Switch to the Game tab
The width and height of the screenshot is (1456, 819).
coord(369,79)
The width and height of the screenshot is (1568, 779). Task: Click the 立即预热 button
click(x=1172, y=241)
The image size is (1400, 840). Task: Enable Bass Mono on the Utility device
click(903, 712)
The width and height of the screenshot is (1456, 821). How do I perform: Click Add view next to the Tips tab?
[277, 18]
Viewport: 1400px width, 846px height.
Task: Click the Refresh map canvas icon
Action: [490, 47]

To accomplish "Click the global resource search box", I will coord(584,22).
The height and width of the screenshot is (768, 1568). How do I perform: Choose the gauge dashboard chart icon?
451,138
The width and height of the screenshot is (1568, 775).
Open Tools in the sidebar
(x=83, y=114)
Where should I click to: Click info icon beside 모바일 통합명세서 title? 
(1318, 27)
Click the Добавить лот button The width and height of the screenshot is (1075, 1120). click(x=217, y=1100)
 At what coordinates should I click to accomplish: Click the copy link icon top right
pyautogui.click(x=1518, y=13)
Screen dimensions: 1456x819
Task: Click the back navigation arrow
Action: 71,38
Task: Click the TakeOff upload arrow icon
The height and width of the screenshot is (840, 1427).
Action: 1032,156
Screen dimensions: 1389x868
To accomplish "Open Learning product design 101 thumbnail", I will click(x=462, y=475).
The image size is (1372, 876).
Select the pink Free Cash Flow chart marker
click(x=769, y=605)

> **What the exercise asks**: Locate the lines above that contain "will" and copy them.

> **Solved problem**:
To accomplish "Click the global resource search box", I will coord(584,22).
To accomplish "Open Learning product design 101 thumbnail", I will click(x=462, y=475).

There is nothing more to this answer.